This tutorial demonstrates the R package cpam
for the
analysis of time series omics data. It serves an introduction to the
package and reproduces the results for the first case study presented in
the accompanying manuscript by Yates et al. (2024). The second case study using
Arabidopsis thaliana time series data is available here.
This tutorial uses time-series RNA-seq data tracking human embryo development across multiple stages. The data are publicly available for download here. The data consist of transcript counts for the human preimplantation embryo and are described in original data manuscript by Torre et al. (2023). The experiment captures transcriptional changes across six early developmental stages: zygote, 2-cell, 4-cell, 8-cell, morula, and blastocyst. These time points span a major developmental transition - embryonic genome activation (EGA) that occurs after the 4-cell stage – and captures major transcriptional transitions in development.

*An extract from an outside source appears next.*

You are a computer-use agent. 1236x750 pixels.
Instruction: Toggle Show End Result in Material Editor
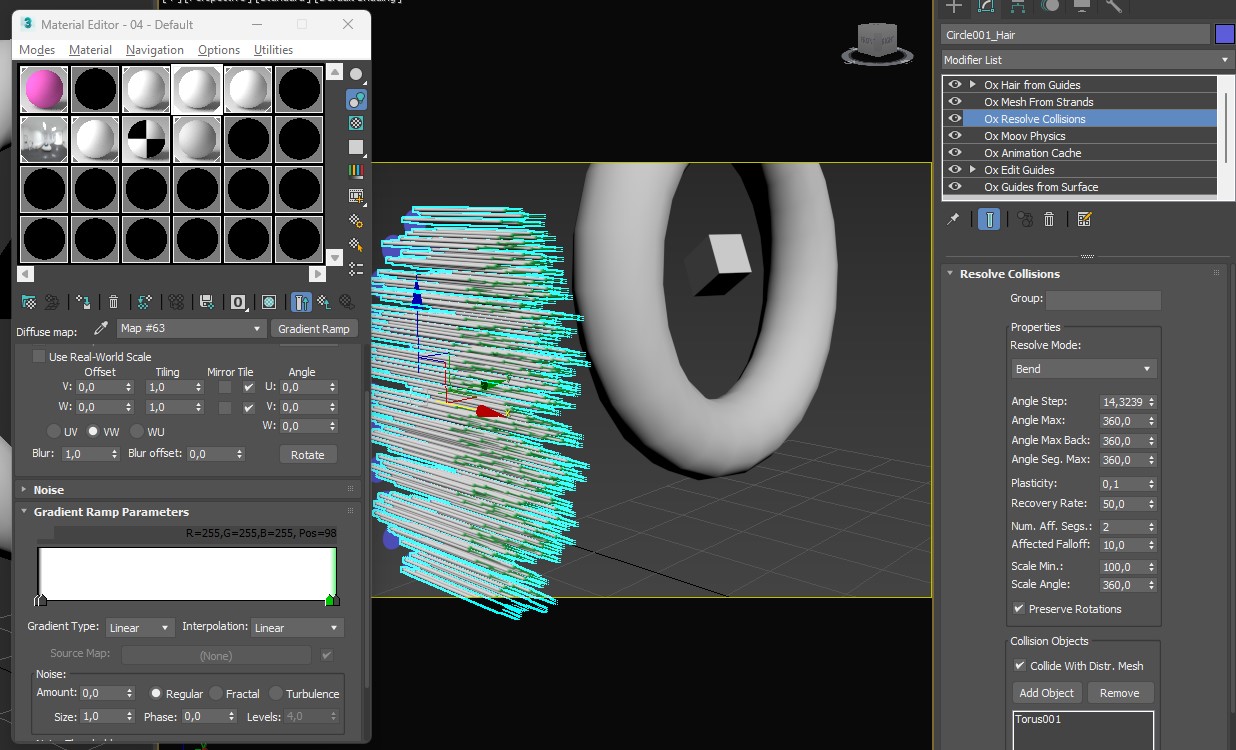(x=301, y=302)
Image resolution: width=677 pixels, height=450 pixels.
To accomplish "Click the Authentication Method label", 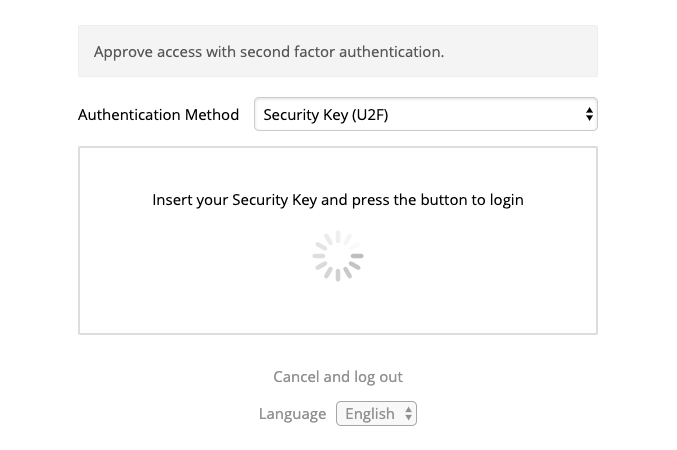I will click(x=158, y=115).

We load the transcript counts and the transcript-to-gene mapping. The transcript counts are stored in a matrix where the rows are the transcript IDs and the columns are the samples.
sample_names <- readr::read_tsv(
paste0(directory_path, "human_embryo-transcript_counts.tsv"),
n_max = 1,
col_names = F
) %>%
t %>% as.vector()
counts <- readr::read_tsv(
paste0(directory_path, "human_embryo-transcript_counts.tsv"),
skip = 1,
col_names = c("target_id", sample_names)
)
count_matrix <- counts %>% dplyr::select(-target_id) %>% as.matrix
rownames(count_matrix) <- counts %>% pull(target_id)
# convert to tibble (for display only)
as.data.frame(count_matrix) %>% head %>% tibble::rownames_to_column("target_id")
The transcript-to-gene mapping is a data frame with two columns, target_id and gene_id.
transcriptome <- readr::read_tsv(paste0(directory_path,"Human_embryo_isoform_transcriptome_GRCh38-isoform_classification.tsv"))
t2g <- transcriptome %>%
select(target_id = transcript_id, gene_id) %>%
filter(target_id %in% rownames(count_matrix))
t2g
The experimental design is a tibble containing at least the following columns: time and sample. The stage column is optional and used here to match sample names with the time points (here expressed in hours).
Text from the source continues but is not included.